Dunkin’ Brands Group posted results that were better than had been expected for its most recent quarter, despite lackluster traffic and sales at its U.S. locations of Dunkin’ Donuts.
For the most recent quarter, sales at same-stores grew 1.1% at locations in the U.S., below the reported 2.9% during the second quarter and growth of 2% seen during the same period one year.
The company cited a decline of 0.7% in traffic at the stores and said K-Cup in restaurant and its packaged coffee categories had a negative impact.
Sales at same stores at Baskin Robbins in the U.S. were up 7.5% compared to a 6% increase for the same period one year ago.

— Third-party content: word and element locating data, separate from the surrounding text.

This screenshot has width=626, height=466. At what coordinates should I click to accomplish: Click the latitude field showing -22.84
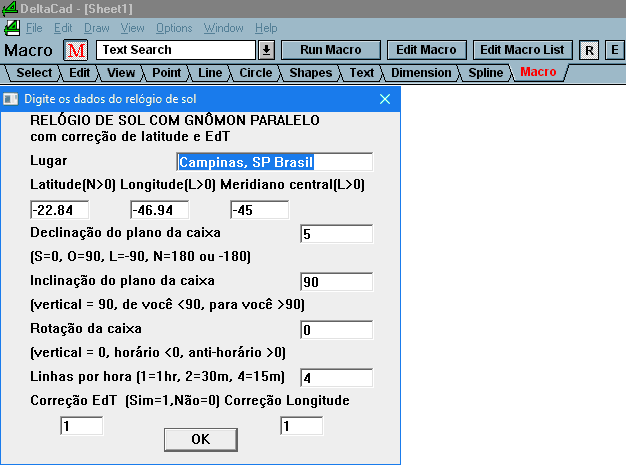click(x=60, y=210)
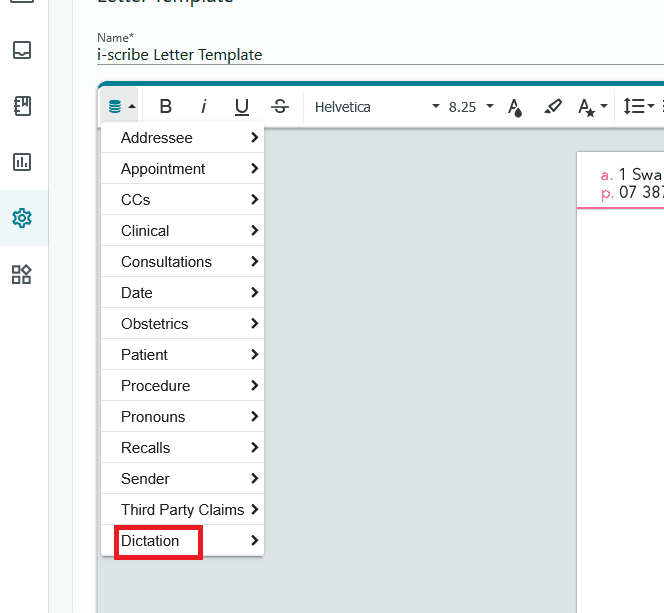The image size is (664, 613).
Task: Click the template Name input field
Action: pyautogui.click(x=380, y=55)
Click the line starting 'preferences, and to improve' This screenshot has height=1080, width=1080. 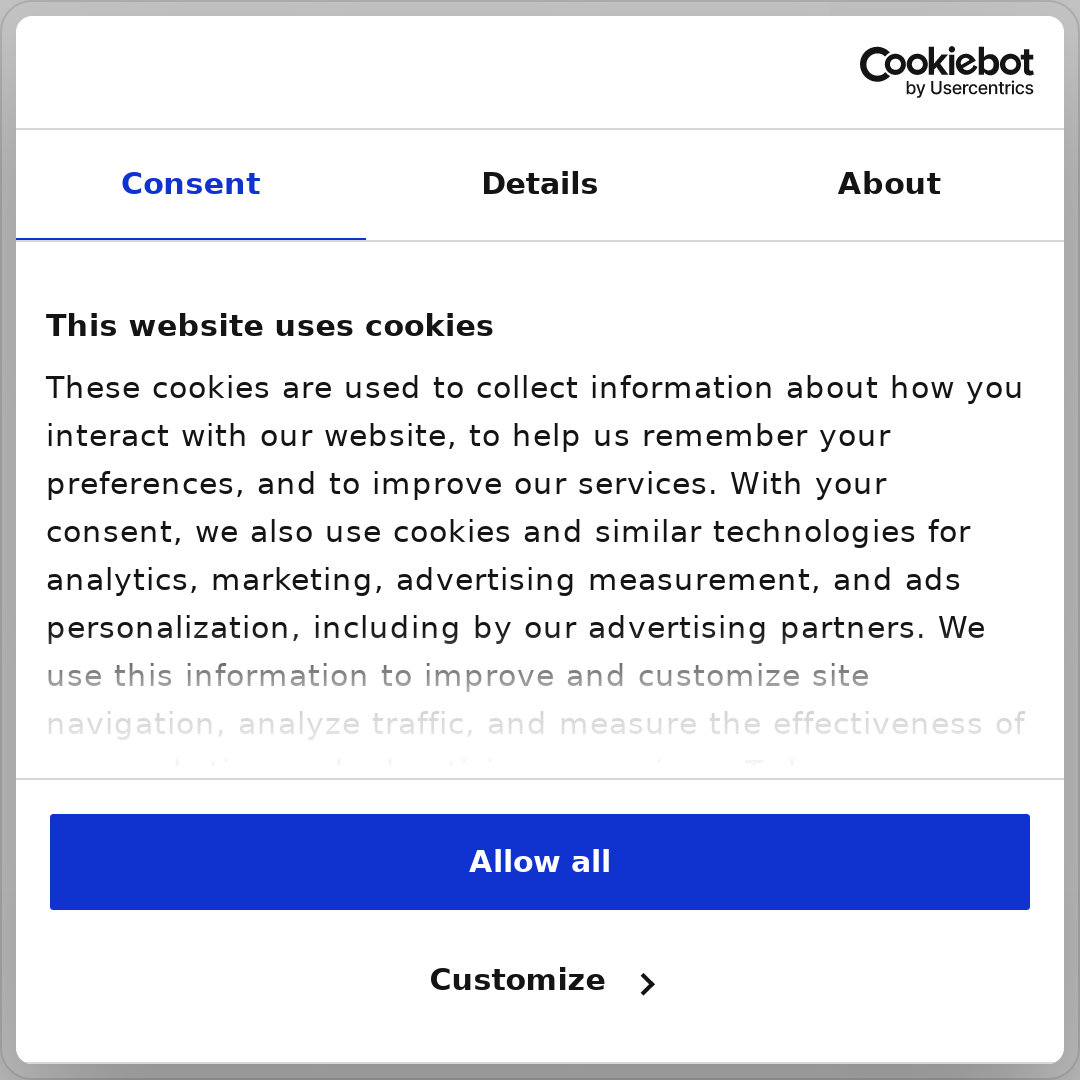(x=466, y=484)
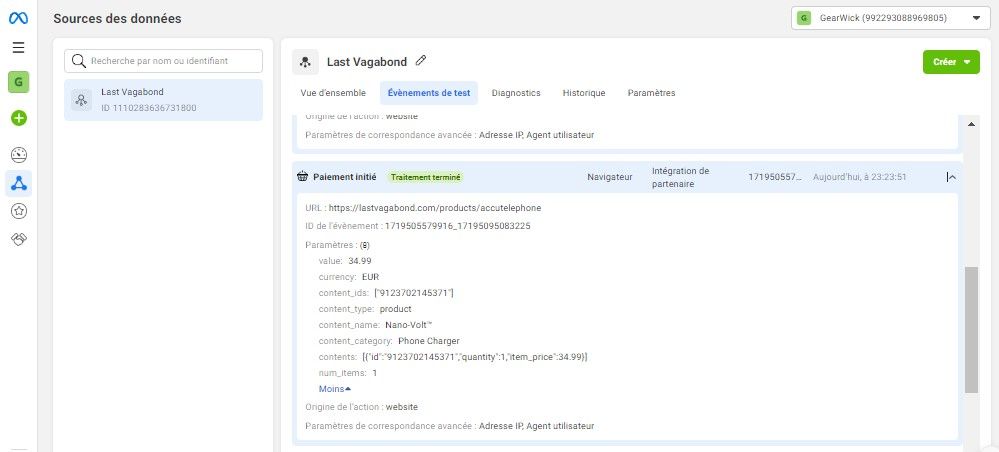999x452 pixels.
Task: Click the Last Vagabond dataset icon in header
Action: click(x=306, y=62)
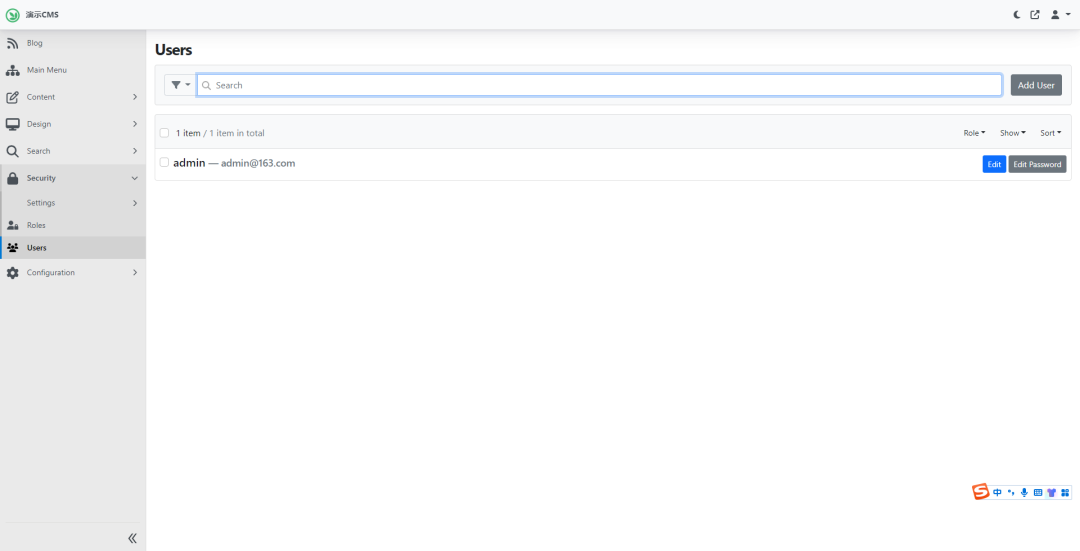Check the admin user checkbox
1080x551 pixels.
pos(165,162)
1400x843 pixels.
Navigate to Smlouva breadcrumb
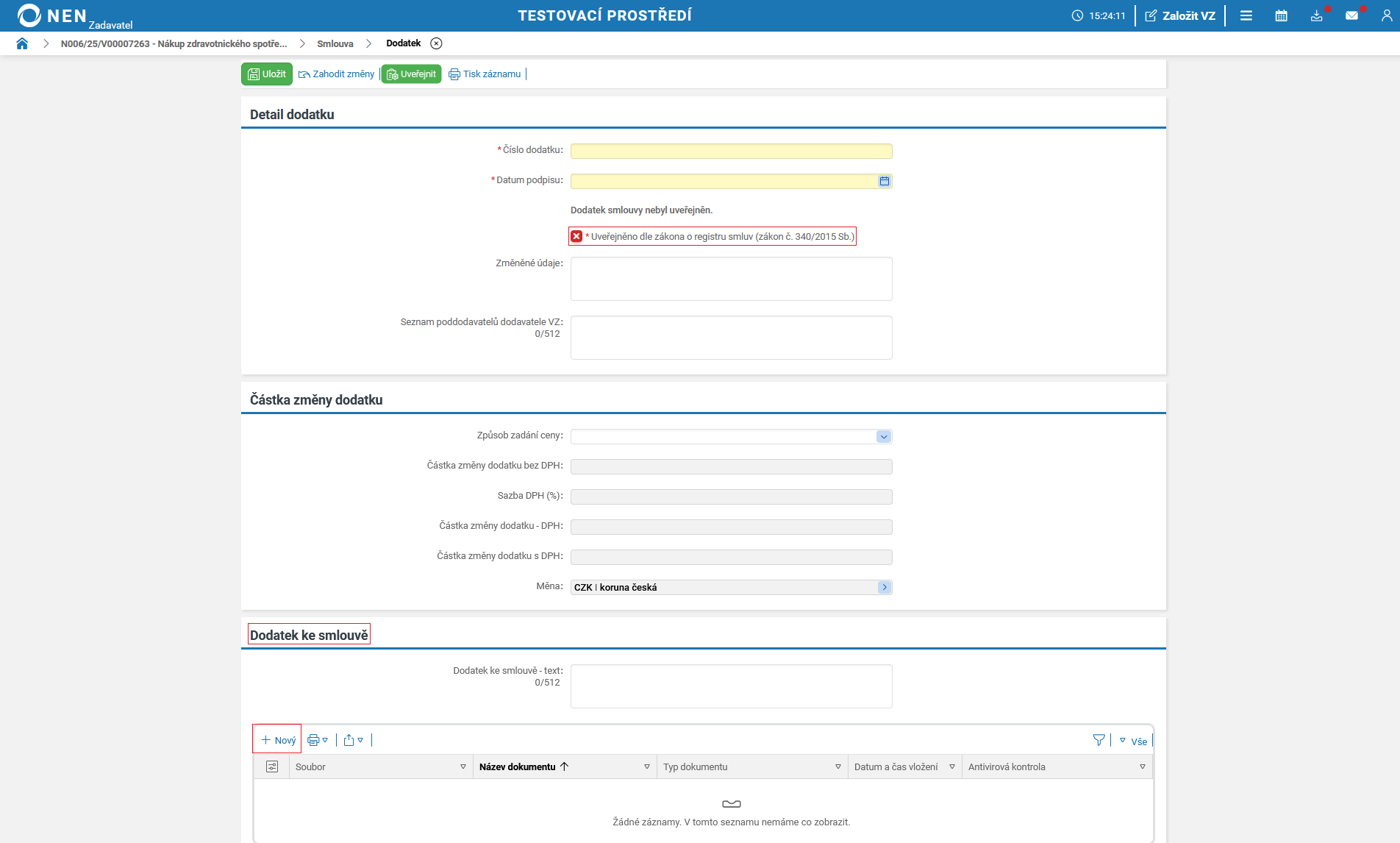[335, 43]
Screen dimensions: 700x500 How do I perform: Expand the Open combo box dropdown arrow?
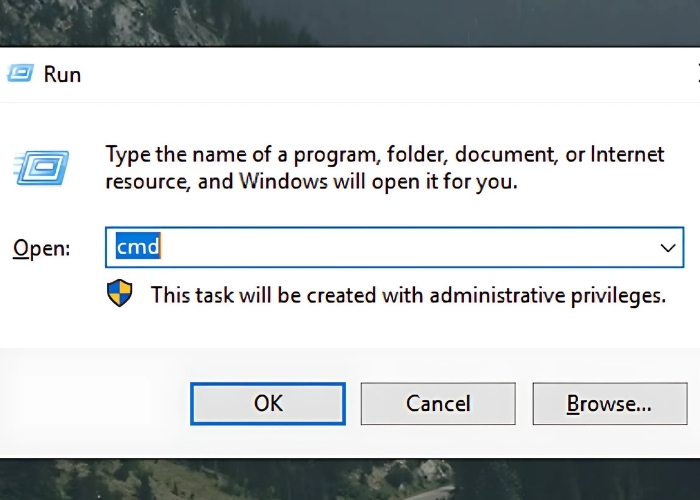tap(668, 247)
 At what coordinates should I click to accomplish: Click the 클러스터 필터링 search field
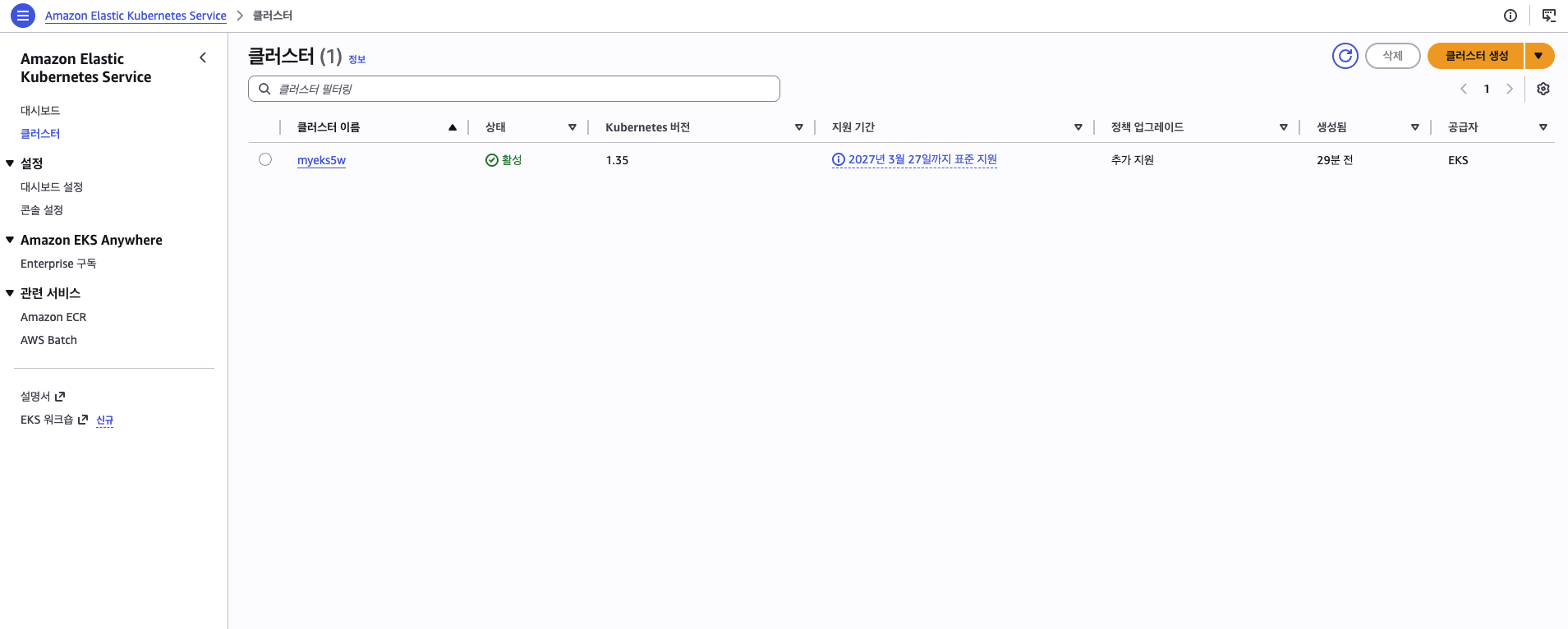tap(513, 89)
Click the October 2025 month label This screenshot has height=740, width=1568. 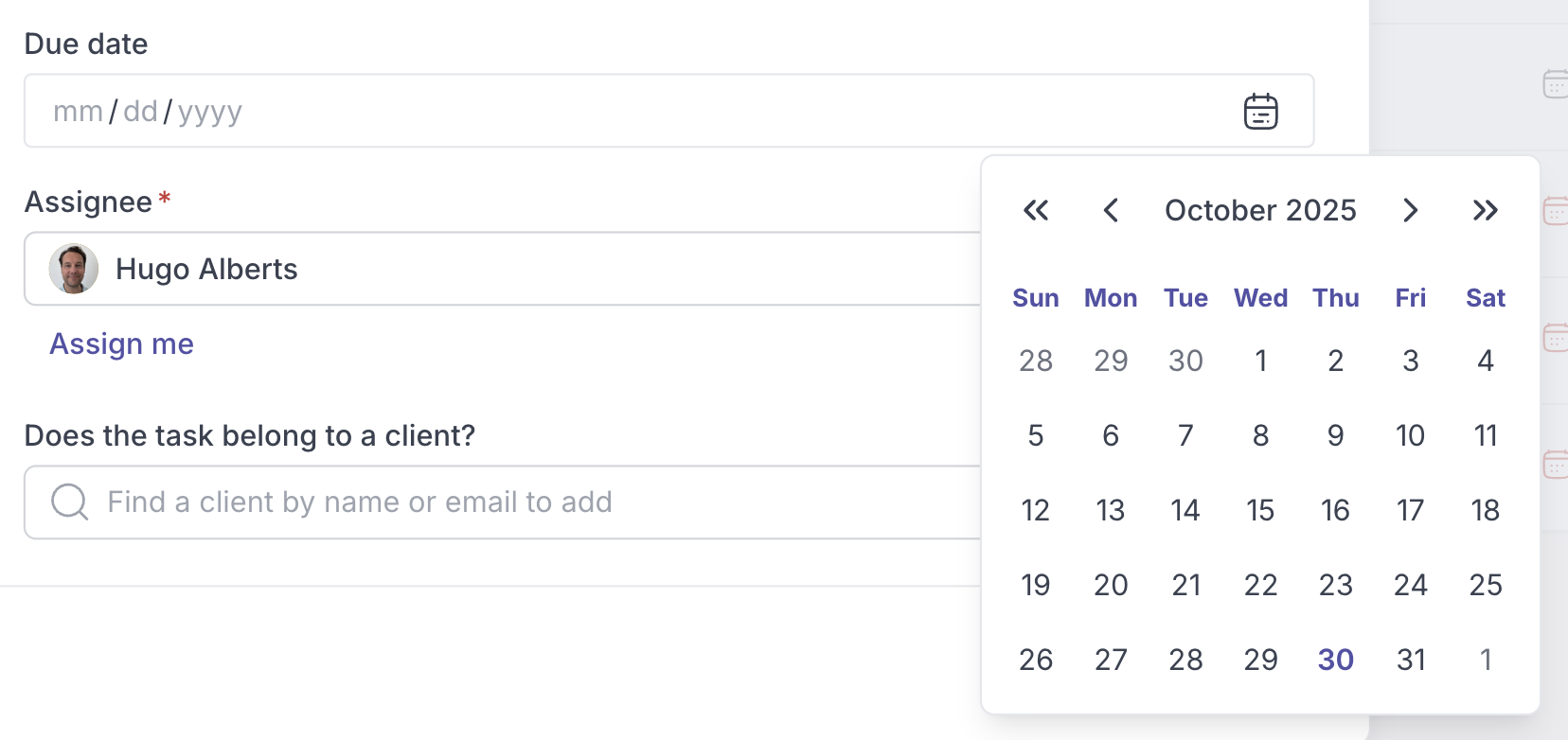1260,210
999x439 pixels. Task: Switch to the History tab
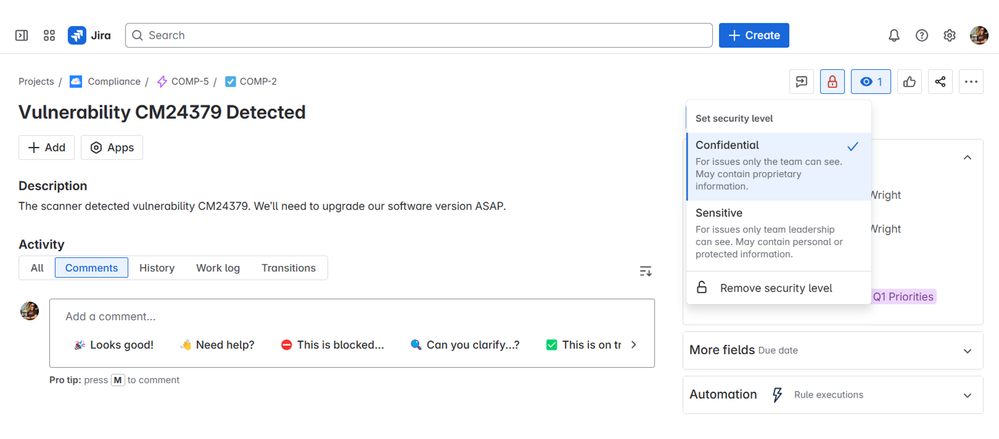(157, 268)
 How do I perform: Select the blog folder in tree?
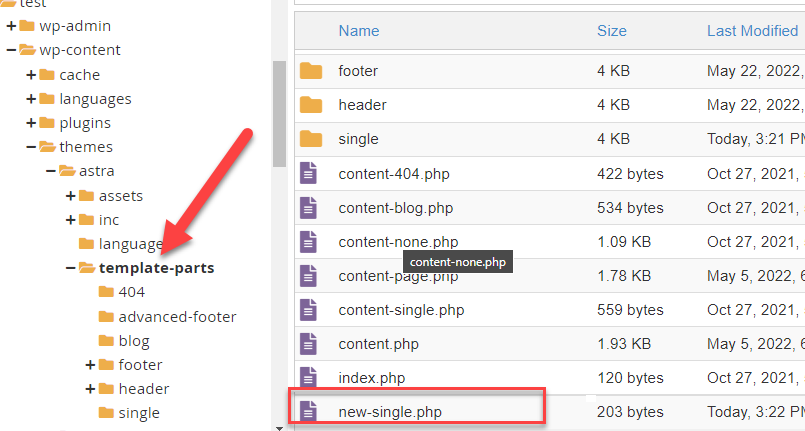pos(134,340)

The climb was pushed by higher sales of cones and cups, desserts, beverages and cakes, helped by a strong online demand.
The company announced that it now was expecting the U.S. sales at comparable stores for Baskin Robbins to increase 3% to 5%, which is up from its previous forecast of between 1% and 3%.
Dunkin Brands said it continues to expect sales at comparable stores to expand by 1% to 3%.
During the three-month period just ended, the company opened 90 new restaurants across the globe.
Overall, the business posted a $46.2 million profit equal to 48 cents per share, which is down from the $54.7 million equal to 52 cents per share from the same time last year.
Excluding special items, the adjusted earnings on the basis of per share were 52 cents.
Revenue overall climbed by 8.9% to end the quarter at $209.8 million.
Analysts were expecting earnings per share of 51 cents with revenue reaching $204 million.
Dunkin’ has been attempting to speed up its service redesigning the prep stations so they can meet the busy schedules of people in the morning.